Les promotions ont été gelées, les revendications sociales sans réponse, le statut général sur lequel les centrales syndicales avaient travaillé avec l’exécutif depuis 2014 qui n’a pas encore vu le jour… sans oublier les engagements pris, notamment l’accord du 26 avril 2011 dont plusieurs points sont restés lettre morte.
Il y a lieu à ce niveau de rappeler tout de même qu’à tout cela s’ajoutent les promesses électorales faites par les différents partis politiques particulièrement le trio de tête bien parti pour composer le prochain exécutif. Si la précarisation des conditions des travailleurs et le faible engagement des autres parties prenantes en faveur du dialogue social persistent, autant dire que le prochain exécutif avancera sur un terrain glissant s’il discrédite le rôle d’intermédiation des syndicats.
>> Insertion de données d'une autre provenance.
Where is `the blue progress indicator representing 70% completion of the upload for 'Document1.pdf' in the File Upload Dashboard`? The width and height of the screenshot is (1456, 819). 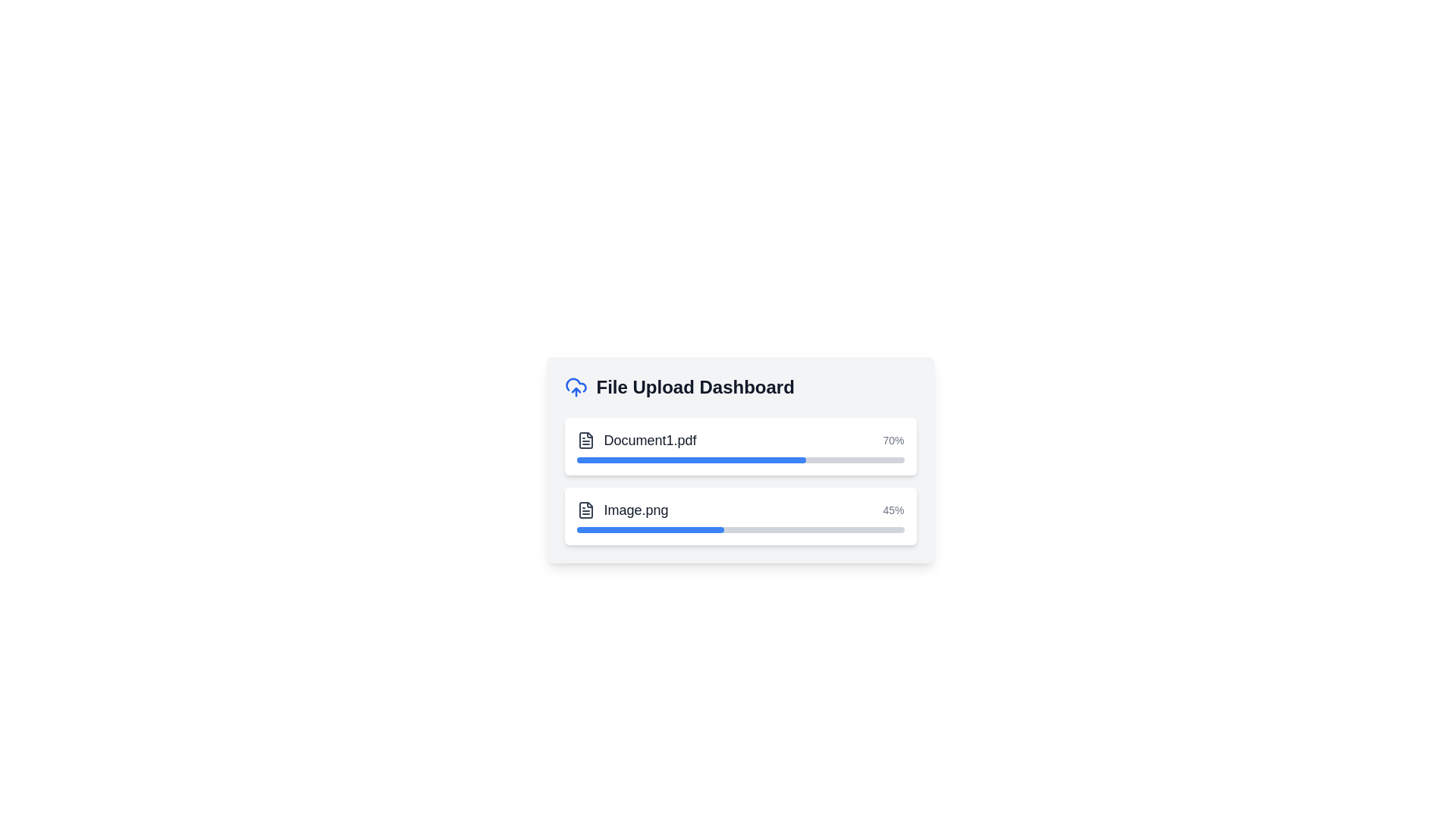 the blue progress indicator representing 70% completion of the upload for 'Document1.pdf' in the File Upload Dashboard is located at coordinates (690, 459).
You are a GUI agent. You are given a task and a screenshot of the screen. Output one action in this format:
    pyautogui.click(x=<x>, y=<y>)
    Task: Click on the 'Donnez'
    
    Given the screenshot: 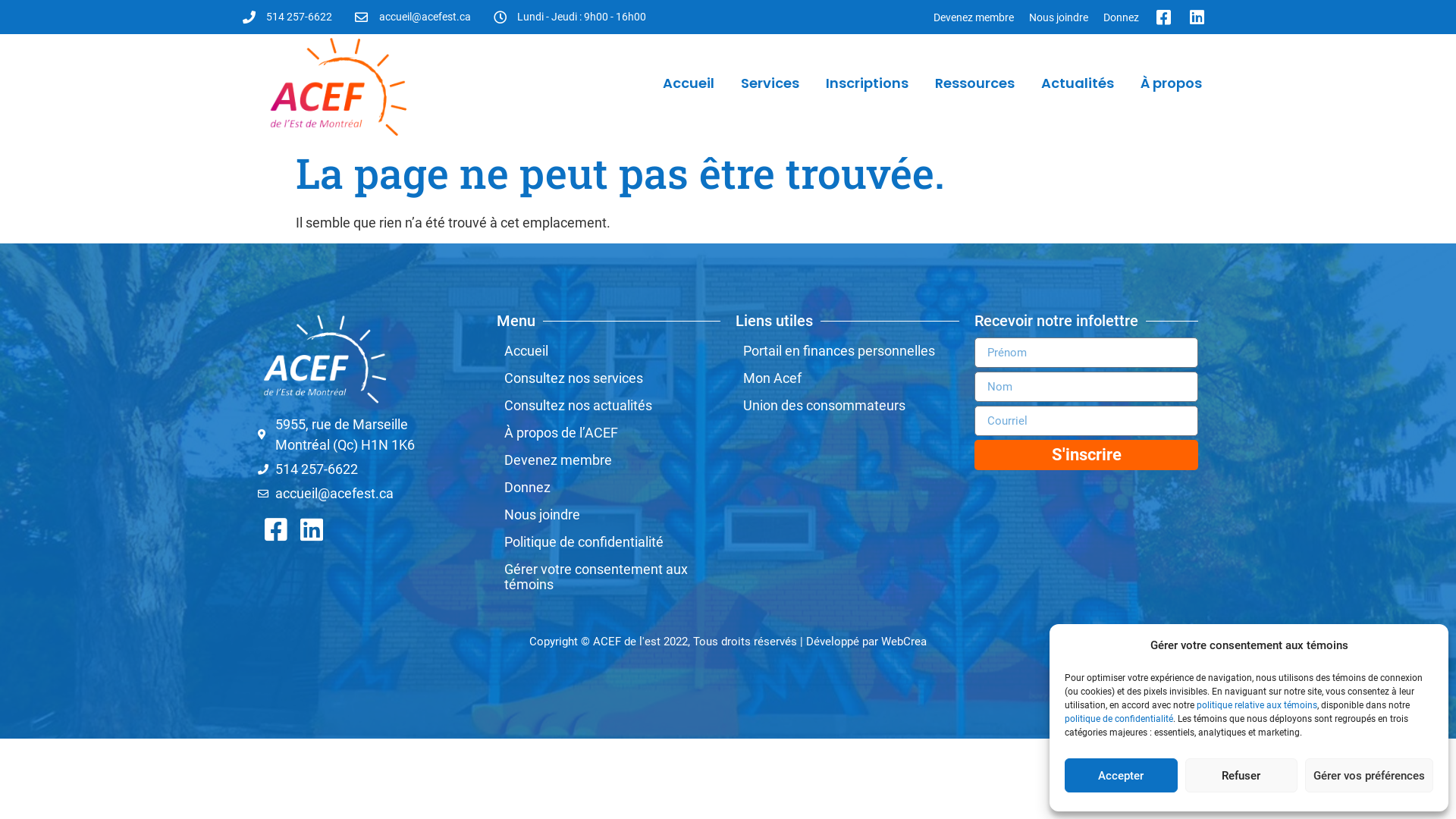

« Sans oublier les revendications sur lesquelles, les négociations ont été épuisées notamment l’exercice des droits et libertés syndicaux, consacrés dans la constitution. Notre souhait est de voir le prochain gouvernement véritablement associer les partenaires sociaux pour désamorcer la tension sociale actuelle », conclut Abdellatif Killech.
En tout cas, le gouvernement gagne à entamer son mandant sans trainer des conflits sociaux dans ses pattes. En effet, dans le contexte de crise que nous vivons, la majorité ne doit pas se focaliser sur les partenaires économiques et négliger les partenaires sociaux car point de relance sans paix sociale et point de modèle de développement efficient sans émancipation du capital humain.